Presidente do Paraguai recusa-se a prender Oviedo
Assunção, 05 (AE-REUTERS) - O presidente paraguaio, Raúl Cubas
recusou ordem de prisão emitida nesta sexta-feira (05) pelo presidente da Corte Suprema de Justiça do Paraguai, Wildo Rienzi
dando prazo de 72 horas para que a sentença de 2 de dezembro do tribunal, ordenando a prisão de seu mentor político, o general da reserva Lino César Oviedo, fosse cumprida.
"O presidente constitucional da República do Paraguai não está subordinado ao presidente da Corte Suprema da Justiça", expressou categoricamente Cubas em carta de contestação enviada a Rienzi. De acordo com a Constituição do país, Cubas pode ficar sujeito ao impeachment se insistir em desobedecer a uma ordem do Judiciário.
Oviedo foi condenado a 10 anos de prisão pela tentativa de golpe de Estado que liderou em 1996. Um decreto de Cubas, porém, libertou o general três dias depois de o presidente ter tomado posse, em 15 de agosto. A Corte Suprema anulou o decreto, considerando-o inconstitucional, e ordenou que Oviedo fosse devolvido à prisão para cumprir o resto da pena.
O general da reserva, apoiado por milhares de partidários, exigiu a renúncia dos juízes da Corte Suprema que votaram pelo retorno dele à prisão.
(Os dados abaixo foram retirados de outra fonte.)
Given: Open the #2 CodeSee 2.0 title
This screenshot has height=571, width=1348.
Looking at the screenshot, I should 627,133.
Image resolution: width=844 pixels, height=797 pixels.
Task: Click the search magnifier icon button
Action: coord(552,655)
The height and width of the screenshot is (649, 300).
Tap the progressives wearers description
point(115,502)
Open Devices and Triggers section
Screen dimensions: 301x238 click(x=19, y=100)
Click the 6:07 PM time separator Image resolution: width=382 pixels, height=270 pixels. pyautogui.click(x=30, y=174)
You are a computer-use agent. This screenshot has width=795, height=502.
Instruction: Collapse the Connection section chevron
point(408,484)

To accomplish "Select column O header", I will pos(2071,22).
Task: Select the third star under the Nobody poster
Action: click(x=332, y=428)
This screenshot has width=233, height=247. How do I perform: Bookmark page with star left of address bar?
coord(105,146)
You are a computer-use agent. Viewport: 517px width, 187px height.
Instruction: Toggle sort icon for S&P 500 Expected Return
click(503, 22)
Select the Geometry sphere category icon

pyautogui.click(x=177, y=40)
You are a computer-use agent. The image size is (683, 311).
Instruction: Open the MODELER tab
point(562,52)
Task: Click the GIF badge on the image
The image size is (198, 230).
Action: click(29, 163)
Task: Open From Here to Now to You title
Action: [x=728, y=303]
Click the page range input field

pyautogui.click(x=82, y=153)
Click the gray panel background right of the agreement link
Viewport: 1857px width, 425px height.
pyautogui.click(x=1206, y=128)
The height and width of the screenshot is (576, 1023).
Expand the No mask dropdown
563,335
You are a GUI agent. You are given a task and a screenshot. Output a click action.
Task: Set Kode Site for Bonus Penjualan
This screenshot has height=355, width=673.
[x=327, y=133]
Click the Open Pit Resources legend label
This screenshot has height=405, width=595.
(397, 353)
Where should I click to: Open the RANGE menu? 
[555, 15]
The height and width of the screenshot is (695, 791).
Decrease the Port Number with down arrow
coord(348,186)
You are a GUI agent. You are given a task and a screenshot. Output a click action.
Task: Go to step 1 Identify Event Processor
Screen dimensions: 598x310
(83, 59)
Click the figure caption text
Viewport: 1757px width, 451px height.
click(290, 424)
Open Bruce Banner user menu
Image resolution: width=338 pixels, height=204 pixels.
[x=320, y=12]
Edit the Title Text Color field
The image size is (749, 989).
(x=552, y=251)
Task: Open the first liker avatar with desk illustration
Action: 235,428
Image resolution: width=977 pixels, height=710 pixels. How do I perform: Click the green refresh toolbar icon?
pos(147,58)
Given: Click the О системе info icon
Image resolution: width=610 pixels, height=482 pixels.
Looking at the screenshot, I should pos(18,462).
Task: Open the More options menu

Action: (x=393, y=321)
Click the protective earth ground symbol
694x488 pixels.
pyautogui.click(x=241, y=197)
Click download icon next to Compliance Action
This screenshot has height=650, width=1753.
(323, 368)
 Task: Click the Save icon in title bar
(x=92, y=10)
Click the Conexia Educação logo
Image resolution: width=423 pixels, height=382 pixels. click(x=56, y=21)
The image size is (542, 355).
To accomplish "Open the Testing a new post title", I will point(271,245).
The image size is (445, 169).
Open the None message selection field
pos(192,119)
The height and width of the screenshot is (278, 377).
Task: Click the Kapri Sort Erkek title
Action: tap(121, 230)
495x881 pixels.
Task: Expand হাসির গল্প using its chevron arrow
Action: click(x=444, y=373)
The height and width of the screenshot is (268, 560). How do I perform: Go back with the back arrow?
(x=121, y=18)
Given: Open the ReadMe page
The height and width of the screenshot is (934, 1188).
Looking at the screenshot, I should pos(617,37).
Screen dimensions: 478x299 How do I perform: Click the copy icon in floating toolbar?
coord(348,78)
Bombas incendiárias foram lançadas contra a residência de alguns membros do tribunal nas últimas semanas, em atentados atribuídos aos seguidores do general.
Ainda hoje, Cubas fez um pronunciamento à nação, em cadeia de rádio e televisão, denunciando uma conspiração para destituí-lo do poder por parte "de poucos e enriquecidos seguidores" do governo do ex-presidente Juan Carlos Wasmosy, que se encontram nos poderes Judiciário e Legislativo.